I'm not discounting competition -- without AT&T we don't have Verizon -- and I'm not discounting the need for trial and error in discovery, because its hard to nail something the first time. Furthermore, I'm not advocating for a world in which platforms and APIs can't be built off of, integrated, and shared. Flexible innovations lend themselves to a simpler world where instead of having to go to your site to use your cool new product or feature I can use it from mine (hello RSS, Tumblr dashboard, and Google Maps). But isn't innovation at its best when a company comes along that proves an inefficiency and creates a clear product solution that hasn't existed before, but should?

To me an overarching tenet of technology, akin to simplicity, is efficiency -- what can you make that let's an everyday person do something cheaper, faster, and easier, that they're happily aware they are doing cheaper, faster, and easier. Venmo is a perfect example. One of my bold predictions a few years ago, which perhaps isn't so bold anymore, was that paper money would cease to be the standard of daily monetary exchange within five years. Its a hassle to take out money, carry it around, use it, and then take out more. Venmo has solved this problem in a way even credit cards could not. Make payments directly from your phone to people, restaurants and hopefully many more places soon. So simple, so necessary, creating a new efficiency from a process that's been inefficient for everyone, forever.

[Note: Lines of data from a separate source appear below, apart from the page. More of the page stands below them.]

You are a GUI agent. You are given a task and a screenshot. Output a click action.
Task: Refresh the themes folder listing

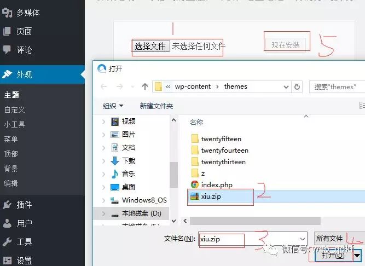pos(297,87)
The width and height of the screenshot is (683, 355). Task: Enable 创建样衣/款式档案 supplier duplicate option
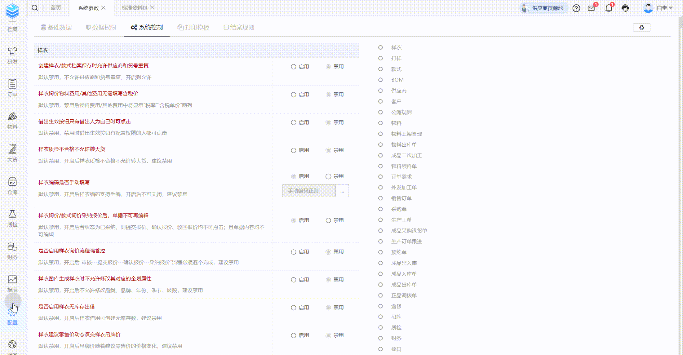point(294,67)
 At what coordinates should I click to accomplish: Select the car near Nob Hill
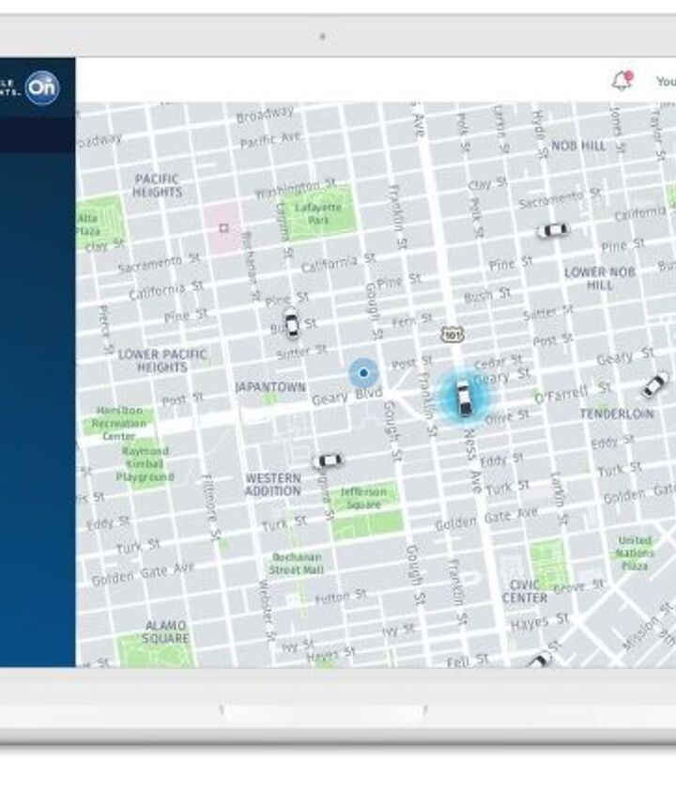click(x=552, y=230)
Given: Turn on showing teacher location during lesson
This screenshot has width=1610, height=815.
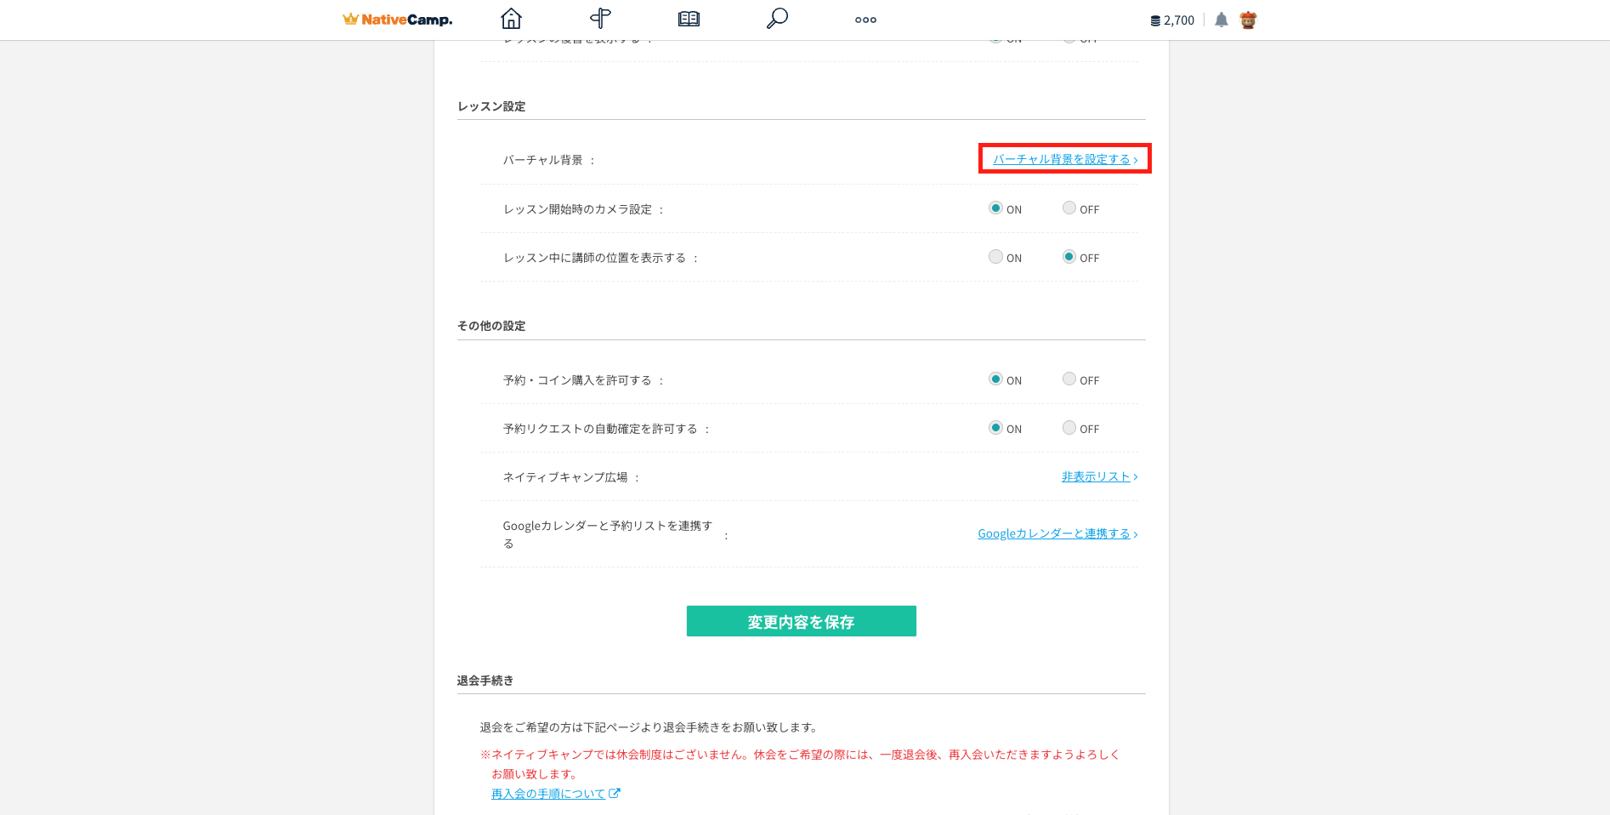Looking at the screenshot, I should (x=995, y=257).
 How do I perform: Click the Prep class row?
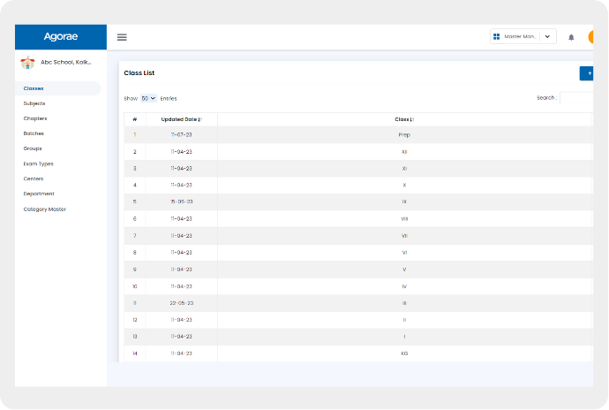pyautogui.click(x=404, y=135)
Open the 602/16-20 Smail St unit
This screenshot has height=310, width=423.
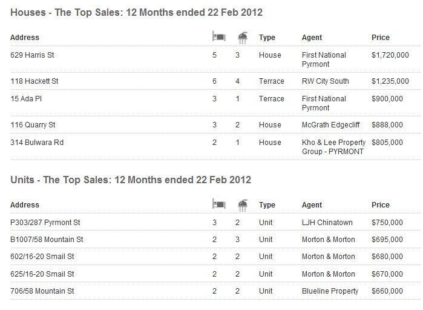coord(42,257)
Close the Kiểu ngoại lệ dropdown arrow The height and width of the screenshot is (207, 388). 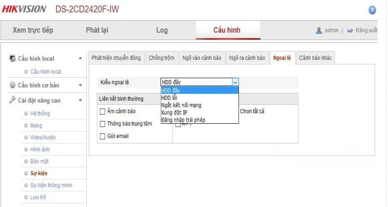[235, 82]
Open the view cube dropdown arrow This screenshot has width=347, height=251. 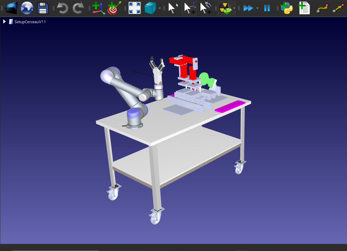coord(160,8)
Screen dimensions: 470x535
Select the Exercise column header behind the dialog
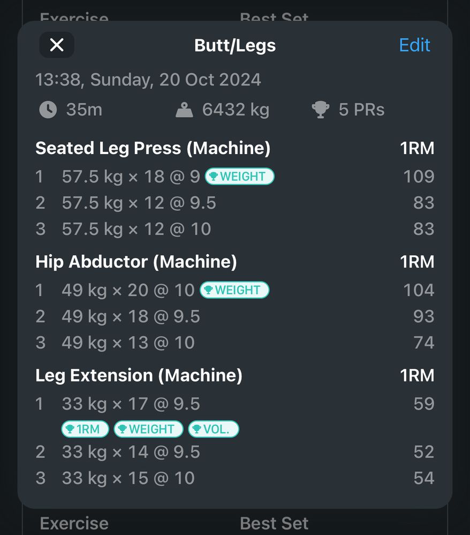pos(74,523)

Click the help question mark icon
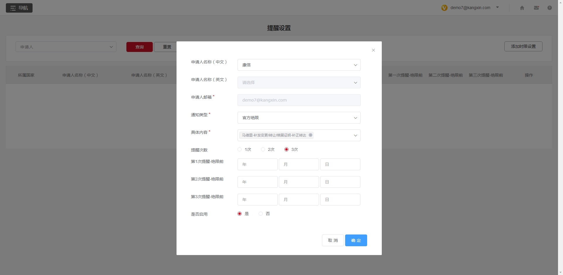click(x=550, y=8)
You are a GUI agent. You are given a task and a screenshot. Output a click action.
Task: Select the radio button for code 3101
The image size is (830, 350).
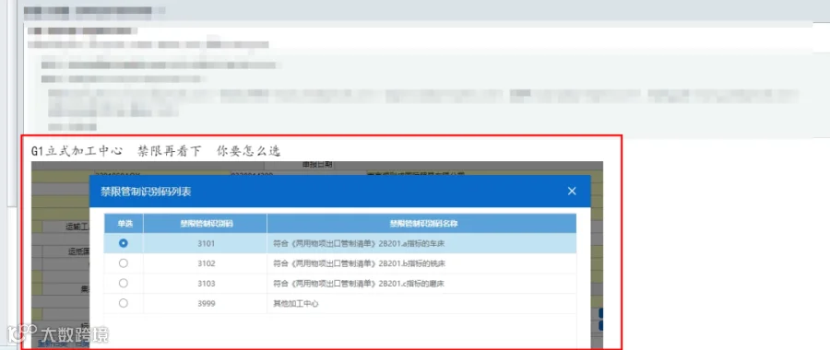[124, 243]
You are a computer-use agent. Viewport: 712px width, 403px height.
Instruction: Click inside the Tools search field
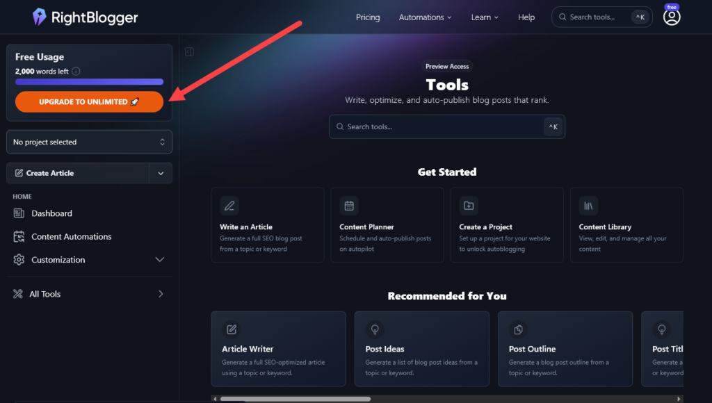tap(447, 126)
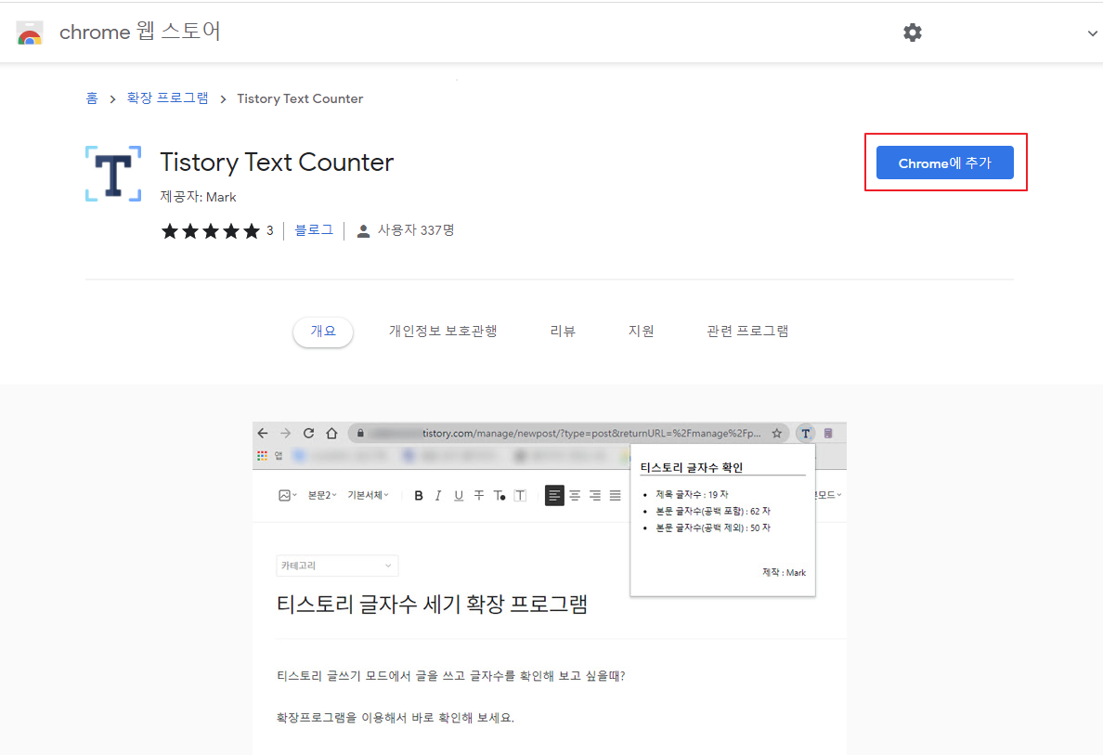Viewport: 1103px width, 755px height.
Task: Click the Tistory Text Counter extension logo
Action: 112,173
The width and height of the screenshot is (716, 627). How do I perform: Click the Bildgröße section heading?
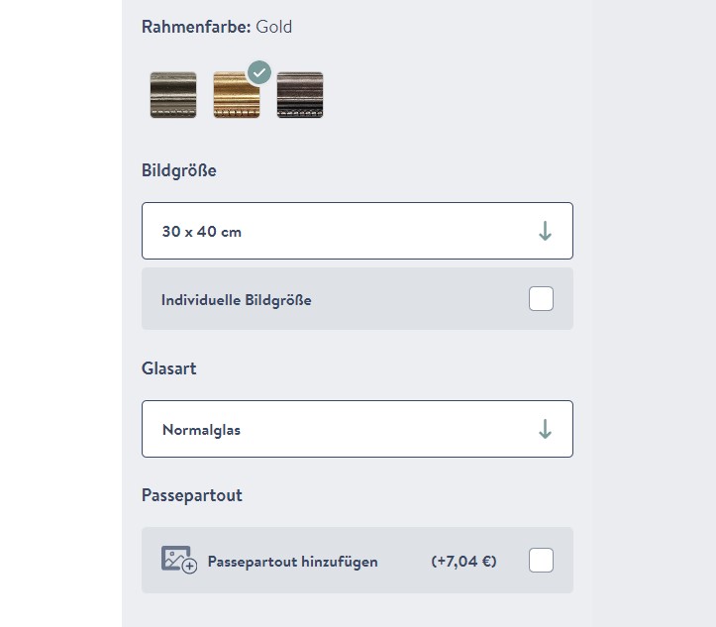(x=179, y=170)
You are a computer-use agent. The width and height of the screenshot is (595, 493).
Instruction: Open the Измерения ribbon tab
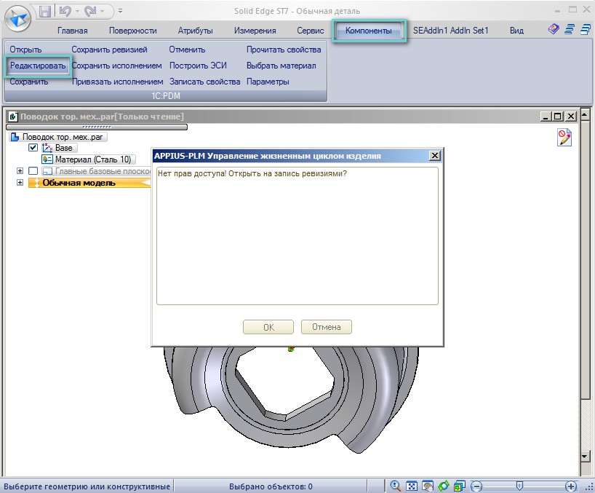pos(255,31)
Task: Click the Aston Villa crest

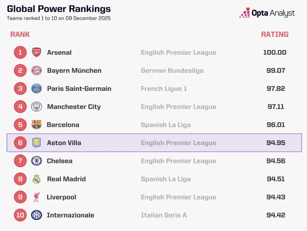Action: pos(36,143)
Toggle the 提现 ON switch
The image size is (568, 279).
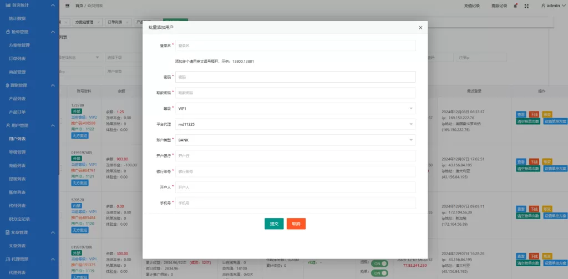coord(379,264)
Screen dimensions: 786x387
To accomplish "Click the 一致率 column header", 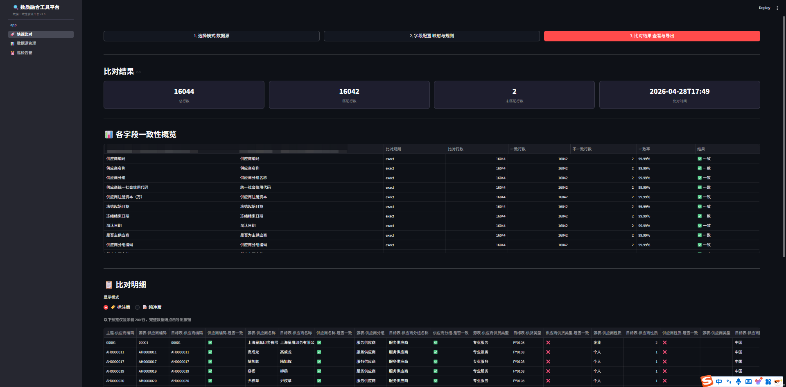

Not every new product can fill as clear-cut a need as Venmo, but they should all strive to. before the tech industry becomes a derivatives trading secondary market at the hands of bubbling start-up mimics and uber-competitive hardware manufacturers -- a place where you need a new plug or a different player for just about everything -- let's take a step back and see how easy it would be to have everything on or in a few select places.

Please, take away my wallet before giving me another charger and carrying case!